The composite score is just one factor the Department of Education considers when determining a school’s is financial responsibility. The DOE also looks at whether schools are meeting all of their financial and debt obligations, as well as the size of cash reserves. To that end, Charleston Law has paid off a $6 million debt while avoiding a spike in annual tuition.

Charleston Law is improving in other areas, too. In the years since the law school withdrew from a pending sale to the for-profit law school consortium InfiLaw, first year enrollment has risen from 84 incoming students in 2015 to an estimated 220 in 2017. The school is also appealing its failing grade under the DOE’s gainful employment test, which measures graduates’ debt to income ratios.

“When the school was having such bad problems, there was such a feeling of potential loss,” Bell said. “The city of Charleston had wrapped its arms around it. Hundreds of people called wanting to help.”

Bell, who is new to academia, said he and the law school’s faculty are doing everything to safeguard Charleston Law from potential pitfalls. Bell frequently sits in on lectures and has become a student of higher education. In addition, the law school was also able to hire back professors who had been laid off in previous years — a move that will prove critical to Charleston Law’s success, Bell said.
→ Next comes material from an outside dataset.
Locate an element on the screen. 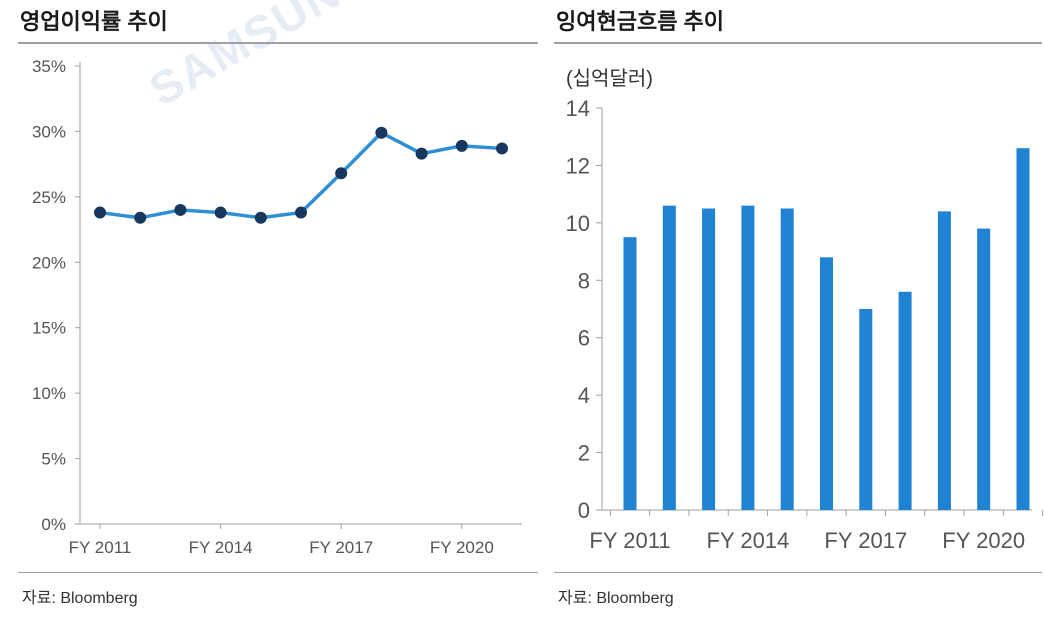 The image size is (1044, 624). y-tick-label: 10% is located at coordinates (49, 394).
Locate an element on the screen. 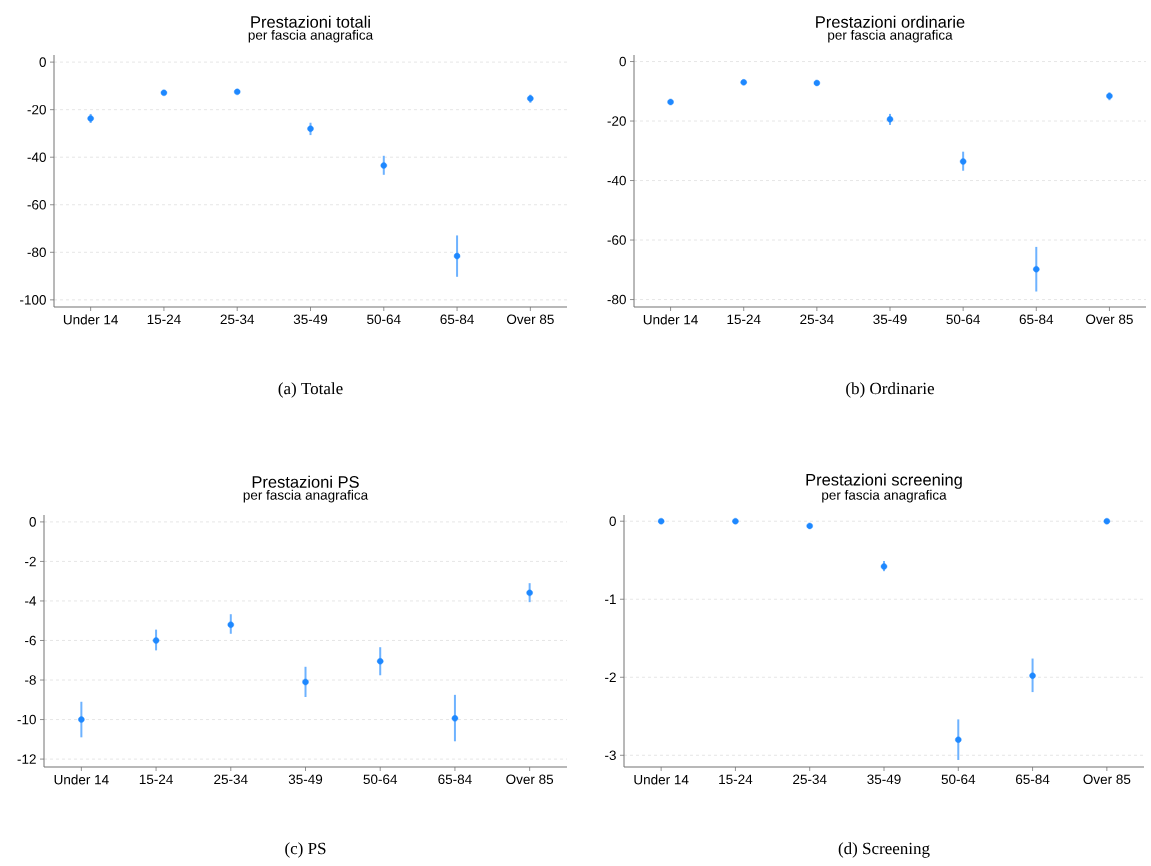 The width and height of the screenshot is (1151, 866). y-tick-label: -8 is located at coordinates (30, 680).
Charleston Law is in the midst of transitioning from a for-profit institution to a nonprofit organization. The move will allow the law school to increase its scholarship offerings and cut student debt in half within five years, Bell said. The law school is also searching for a new campus in downtown Charleston. Obtaining non-profit status would facilitate this process as well.

“We need non-profit status to make the school truly work,” Bell said. “The idea of taking a profit or putting money back into the school is a real conflict, and we need to take that conflict out of the equation.”

Bell said it will take time to make the transition.